One unique benefit noted in the report from a coal conversion is the creation of large amounts of potable water. 

“This valuable resource could be available to the state or for use in the hydrogen production facilities at the IPP hydrogen project,” the report states. 

The report also states that a coal conversion offers the lowest emission profile for the site and provides for the shortest timeframe among the options offered. 

Two other options assess that the units can remain in the power-generating space but be retrofitted with carbon capture and sequestration (CCUS) technology. One of these options was called the “local load creation and CCUS option,” and the other called the “standalone CCUS option.” 

The carbon capture options both show an expensive retrofit would be required, potentially costing more than $1 billion. 

Various technologies are mentioned as well as possible carbon storage sites, including the salt domes underneath IPP. Several alternative sites were noted by the Utah Geological Survey, including nearby basalt formations. 

“Storage in basalt has significant advantages when successful because the captured carbon tends to mineralize and solidify over short periods of time. However, storage in basalt is untested in the United States, despite its success at facilities in Iceland,” the report states. 

Two other options for storing captured carbon were noted. They were saline aquifers, one 30-40 miles from IPP, the other 100-130 miles south of the power plant. 

The report noted that piping captured carbon and sending it via pipeline could also weigh financially given the $1.5 million to $3 million cost per linear mile of pipe. 

In a risk analysis of the two CCUS options, the report stated: “Potential risks associated with the two CCUS options are technological, market and public perception based, and regulatory in nature. As mentioned herein, while the technology has been proven at a handful of sites to be commercially viable at a scale comparable to what would be needed at IPP, CCUS is still not widely commercially demonstrated and there have been a number of commercial failures.” 

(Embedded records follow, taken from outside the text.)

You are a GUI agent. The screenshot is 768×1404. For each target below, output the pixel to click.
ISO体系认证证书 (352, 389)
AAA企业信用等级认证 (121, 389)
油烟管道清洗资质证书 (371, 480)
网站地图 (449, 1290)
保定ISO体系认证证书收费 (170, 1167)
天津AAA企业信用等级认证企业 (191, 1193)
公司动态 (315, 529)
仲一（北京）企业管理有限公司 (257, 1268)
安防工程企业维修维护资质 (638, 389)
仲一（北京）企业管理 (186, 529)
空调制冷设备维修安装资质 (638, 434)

Mike Nasi, a Jackson Walker partner and environmental law specialist, told state legislators last week they could expect a completed final report as soon as the end of October. 

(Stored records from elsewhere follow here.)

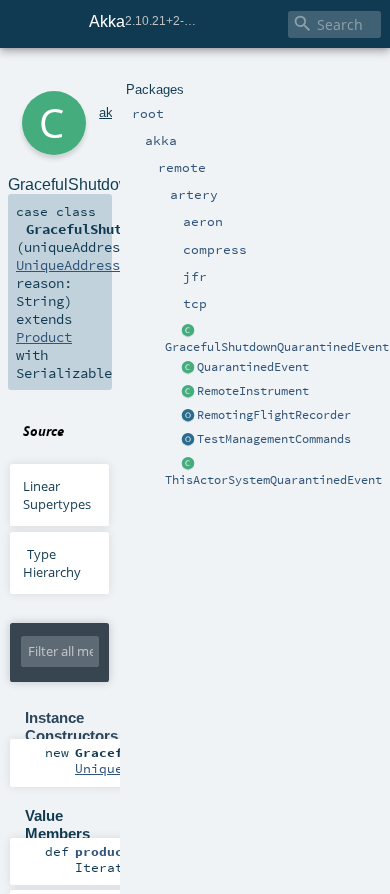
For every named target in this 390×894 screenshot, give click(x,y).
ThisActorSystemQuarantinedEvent (273, 480)
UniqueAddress (68, 265)
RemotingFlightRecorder (274, 415)
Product (44, 337)
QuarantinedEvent (253, 367)
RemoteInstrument (253, 391)
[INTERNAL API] (188, 392)
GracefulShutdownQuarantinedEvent (277, 347)
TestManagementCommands (274, 439)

Asked for comment, an IPA spokesman said the report compiled a lot of information very quickly and made clear there are significant barriers to continuing operations at the IPP coal units beyond 2025. 

“The preliminary report correctly shows that major regulatory and market barriers exist to continuing operation of the IPP coal units and that proposals to address those barriers are all highly speculative and likely to require billions of dollars of investment,” the spokesman, John Ward, said via email. 

Ward noted that IPA was contacted for the first time about “one month before the preliminary report was presented and only two meetings with IPA had been held so far.” 

But IPA hopes, Ward said, to continue to work with state legislators and Jackson Walker consultants on a final report. 

In a plug for IPP Renewed, the new gas and hydrogen power plant under construction, Ward wrote that the project represents “billions of dollars of new investment in Millard County and is being accomplished with no taxpayer dollars or economic development incentives.” 

IPA is the county’s largest taxpayer. 

Last year, IPA’s board of directors rejected an offer to sell all of the electric utility’s assets. 

In September 2022 Farmington, New Mexico-based Enchant Energy and Orem-based Fibernet offered to purchase the power plant in a plan to use power generated there to operate giant data centers. The companies also planed to retrofit the coal units with carbon capture technology. 

The companies a month later sought to buy all of IPA, including the plant, transmission assets, water rights, land holdings, power contracts, and bonds. The companies had sought help on the bid from state legislators, Ward confirmed at the time.